Peter Sykes (June 17, 1939 – March 1, 2006) was an Australian television and film director who worked primarily in the United Kingdom. According to Filmink "auteurist critics always seem to pass him by."

Biography
He was born in Melbourne and worked as a dancer, then as an assistant director on documentaries and children's shows on Australian television. He moved to London in 1963.

He wrote to a fellow Australian, Donald Levy, admiring a documentary Levy had made called Time In. Sykes worked for Levy as an assistant on the film Herostratus. Sykes did an 18-month training cadetship with the BBC then made the documentary Walkabout to Cornwall.

He was commissioned to make a series of films for the British Pavilion exhibit at Expo 67 in Montreal. The series was called Britain Around the World. It led to him meeting Peter Brook who invited Sykes to produce Tell Me Lies.

Features
Max Steuer admired Walkabout to Cornwall and he invited Sykes to direct The Committee. According to Sight and Sound the film  "had a fairly successful if controversial art house career" and while being "top heavy with rather pretentious theatrical dialogue... contained good sequences and was put together with some flair." Kenneth Tynan called it "admirable".

On the strength of this, Sykes was asked to direct some episodes of The Avengers. Sykes recalled they told him, "Look, we've seen this film. We don't understand it, but it looks fantastic, the atmosphere is amazing. Would you come and direct The Avengers? He says "It was a passport for me to do something completely different."

One of his Avengers episodes, "Noon Doomsday", was much praised.  Sykes was set to direct a war film, The Rules of War, but that fell through and instead he directed Venom which he called "a romantic fantasy with horror overtones".

Hammer
Sykes was hired by Hammer to direct Blood Will Have Blood which became Demons of the Mind (1972).

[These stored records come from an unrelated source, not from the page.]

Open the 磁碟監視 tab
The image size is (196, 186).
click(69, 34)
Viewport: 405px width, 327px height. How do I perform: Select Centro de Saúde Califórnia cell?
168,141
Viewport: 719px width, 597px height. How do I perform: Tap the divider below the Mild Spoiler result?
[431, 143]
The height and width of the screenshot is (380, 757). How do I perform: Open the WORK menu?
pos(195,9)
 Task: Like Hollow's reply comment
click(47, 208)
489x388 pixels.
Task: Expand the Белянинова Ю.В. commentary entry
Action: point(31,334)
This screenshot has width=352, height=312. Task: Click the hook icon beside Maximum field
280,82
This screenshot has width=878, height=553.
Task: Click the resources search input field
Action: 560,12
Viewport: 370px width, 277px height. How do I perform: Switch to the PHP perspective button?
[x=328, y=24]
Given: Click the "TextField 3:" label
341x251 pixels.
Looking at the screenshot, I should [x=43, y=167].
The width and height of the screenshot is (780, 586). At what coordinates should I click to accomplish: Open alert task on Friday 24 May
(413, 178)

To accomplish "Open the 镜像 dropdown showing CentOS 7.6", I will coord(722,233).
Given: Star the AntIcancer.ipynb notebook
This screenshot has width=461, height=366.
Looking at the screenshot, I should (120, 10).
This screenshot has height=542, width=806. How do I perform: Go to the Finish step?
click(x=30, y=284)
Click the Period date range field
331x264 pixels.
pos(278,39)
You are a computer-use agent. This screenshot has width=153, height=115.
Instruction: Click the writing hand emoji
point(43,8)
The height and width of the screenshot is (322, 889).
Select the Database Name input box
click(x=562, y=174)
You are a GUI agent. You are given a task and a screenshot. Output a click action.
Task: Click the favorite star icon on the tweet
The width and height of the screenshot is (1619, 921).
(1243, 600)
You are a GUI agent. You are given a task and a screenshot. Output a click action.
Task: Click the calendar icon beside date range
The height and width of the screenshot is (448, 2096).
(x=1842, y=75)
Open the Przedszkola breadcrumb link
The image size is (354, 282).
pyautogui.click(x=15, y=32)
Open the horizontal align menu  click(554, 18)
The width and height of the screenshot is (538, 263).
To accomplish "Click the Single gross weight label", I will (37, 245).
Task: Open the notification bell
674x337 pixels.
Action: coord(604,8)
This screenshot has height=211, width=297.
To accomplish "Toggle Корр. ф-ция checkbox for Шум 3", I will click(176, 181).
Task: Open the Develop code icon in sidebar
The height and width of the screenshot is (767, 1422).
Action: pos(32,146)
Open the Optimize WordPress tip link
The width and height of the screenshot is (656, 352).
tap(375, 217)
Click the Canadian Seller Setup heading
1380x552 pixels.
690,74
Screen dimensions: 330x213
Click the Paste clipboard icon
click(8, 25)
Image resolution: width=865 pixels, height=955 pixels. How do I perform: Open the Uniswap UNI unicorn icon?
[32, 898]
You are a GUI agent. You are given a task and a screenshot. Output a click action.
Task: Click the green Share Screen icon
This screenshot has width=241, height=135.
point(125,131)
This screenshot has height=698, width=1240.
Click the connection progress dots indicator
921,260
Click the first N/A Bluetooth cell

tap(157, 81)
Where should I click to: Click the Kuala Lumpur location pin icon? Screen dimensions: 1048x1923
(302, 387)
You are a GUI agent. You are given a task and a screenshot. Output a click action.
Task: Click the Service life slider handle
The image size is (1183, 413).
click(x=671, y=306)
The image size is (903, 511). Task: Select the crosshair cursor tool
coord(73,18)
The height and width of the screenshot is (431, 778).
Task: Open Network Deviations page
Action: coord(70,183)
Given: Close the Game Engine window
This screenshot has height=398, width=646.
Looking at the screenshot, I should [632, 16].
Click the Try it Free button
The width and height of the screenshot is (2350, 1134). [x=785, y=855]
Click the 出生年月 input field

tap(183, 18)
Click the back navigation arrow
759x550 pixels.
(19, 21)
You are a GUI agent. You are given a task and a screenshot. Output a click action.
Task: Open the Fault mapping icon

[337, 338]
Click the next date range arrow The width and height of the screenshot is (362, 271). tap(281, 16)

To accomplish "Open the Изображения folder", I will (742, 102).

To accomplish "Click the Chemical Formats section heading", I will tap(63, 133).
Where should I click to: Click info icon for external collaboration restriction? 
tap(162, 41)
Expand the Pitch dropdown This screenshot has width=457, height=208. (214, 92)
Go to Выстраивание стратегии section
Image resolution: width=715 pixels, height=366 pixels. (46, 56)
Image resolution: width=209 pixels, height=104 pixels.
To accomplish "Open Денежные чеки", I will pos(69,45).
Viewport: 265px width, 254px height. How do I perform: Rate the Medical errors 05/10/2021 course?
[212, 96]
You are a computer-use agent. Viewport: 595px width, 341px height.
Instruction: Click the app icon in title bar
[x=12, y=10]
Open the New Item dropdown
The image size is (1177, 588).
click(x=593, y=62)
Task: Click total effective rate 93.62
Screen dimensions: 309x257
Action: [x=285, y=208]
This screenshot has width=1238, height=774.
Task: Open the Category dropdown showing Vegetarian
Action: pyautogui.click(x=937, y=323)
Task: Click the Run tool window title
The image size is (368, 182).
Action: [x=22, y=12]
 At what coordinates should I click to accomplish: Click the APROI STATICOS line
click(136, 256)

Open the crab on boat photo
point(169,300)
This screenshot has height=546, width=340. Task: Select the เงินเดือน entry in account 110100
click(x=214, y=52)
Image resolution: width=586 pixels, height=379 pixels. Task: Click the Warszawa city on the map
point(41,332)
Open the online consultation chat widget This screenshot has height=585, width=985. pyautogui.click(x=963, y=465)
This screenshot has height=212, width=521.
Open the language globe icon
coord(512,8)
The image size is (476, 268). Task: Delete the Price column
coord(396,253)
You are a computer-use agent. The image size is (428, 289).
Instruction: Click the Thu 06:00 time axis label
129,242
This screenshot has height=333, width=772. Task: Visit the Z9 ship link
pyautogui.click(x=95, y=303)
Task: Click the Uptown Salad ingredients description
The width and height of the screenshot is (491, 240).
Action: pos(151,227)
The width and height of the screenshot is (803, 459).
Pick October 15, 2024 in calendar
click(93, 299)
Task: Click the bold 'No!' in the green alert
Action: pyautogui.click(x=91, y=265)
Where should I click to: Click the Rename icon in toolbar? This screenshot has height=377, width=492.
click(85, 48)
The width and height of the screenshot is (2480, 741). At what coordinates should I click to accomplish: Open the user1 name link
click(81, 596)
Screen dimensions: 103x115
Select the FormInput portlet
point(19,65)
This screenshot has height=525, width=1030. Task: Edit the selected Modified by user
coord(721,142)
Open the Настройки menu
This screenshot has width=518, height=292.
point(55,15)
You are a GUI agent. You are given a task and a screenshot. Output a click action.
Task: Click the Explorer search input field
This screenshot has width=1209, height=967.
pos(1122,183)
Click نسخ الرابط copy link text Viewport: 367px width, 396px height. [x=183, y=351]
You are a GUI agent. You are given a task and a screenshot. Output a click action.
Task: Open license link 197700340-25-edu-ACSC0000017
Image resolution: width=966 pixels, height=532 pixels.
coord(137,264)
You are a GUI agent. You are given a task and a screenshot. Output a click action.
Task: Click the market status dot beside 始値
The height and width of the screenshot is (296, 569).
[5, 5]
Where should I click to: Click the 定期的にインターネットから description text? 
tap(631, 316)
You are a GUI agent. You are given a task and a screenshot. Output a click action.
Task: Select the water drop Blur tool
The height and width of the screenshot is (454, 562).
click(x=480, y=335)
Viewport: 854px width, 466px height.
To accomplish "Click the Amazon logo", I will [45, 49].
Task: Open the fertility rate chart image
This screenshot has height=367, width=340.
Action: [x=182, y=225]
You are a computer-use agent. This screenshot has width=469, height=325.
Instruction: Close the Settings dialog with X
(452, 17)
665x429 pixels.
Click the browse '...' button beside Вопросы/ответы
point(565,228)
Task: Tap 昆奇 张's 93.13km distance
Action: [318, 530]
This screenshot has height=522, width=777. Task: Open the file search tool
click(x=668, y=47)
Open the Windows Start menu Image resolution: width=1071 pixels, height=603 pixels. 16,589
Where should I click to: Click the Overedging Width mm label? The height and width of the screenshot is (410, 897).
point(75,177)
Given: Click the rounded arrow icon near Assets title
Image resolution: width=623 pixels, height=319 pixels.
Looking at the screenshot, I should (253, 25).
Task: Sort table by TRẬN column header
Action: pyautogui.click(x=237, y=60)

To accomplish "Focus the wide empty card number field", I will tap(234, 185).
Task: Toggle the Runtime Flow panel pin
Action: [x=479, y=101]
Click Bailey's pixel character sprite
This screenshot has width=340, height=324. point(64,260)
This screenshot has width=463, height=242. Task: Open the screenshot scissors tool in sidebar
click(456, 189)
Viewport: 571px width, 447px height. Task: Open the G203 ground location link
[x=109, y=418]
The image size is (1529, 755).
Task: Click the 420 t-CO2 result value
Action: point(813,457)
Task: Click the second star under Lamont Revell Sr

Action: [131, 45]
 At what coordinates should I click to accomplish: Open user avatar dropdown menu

He did two comedies for EMI, The House in Nightmare Park with Frankie Howerd, and Steptoe and Son Ride Again.

Sykes returned to television for Orson Welles Great Mysteries. He wrote Beware the Darkness.

He directed the last of the Hammer horror films until 2008, To the Devil a Daughter (1976).

Later career
Sykes went to France in 1977 to direct the series Magicians of the Future. He was meant to return to Australia to direct Eddie and the Breakthrough (also known as Eddie and the Lucky Peanut) but the film was never made.

He went to Israel to direct Jesus.

Sykes went to Greece to make The Search for Alexander the Great and then to Ireland for the second series of The Irish R.M..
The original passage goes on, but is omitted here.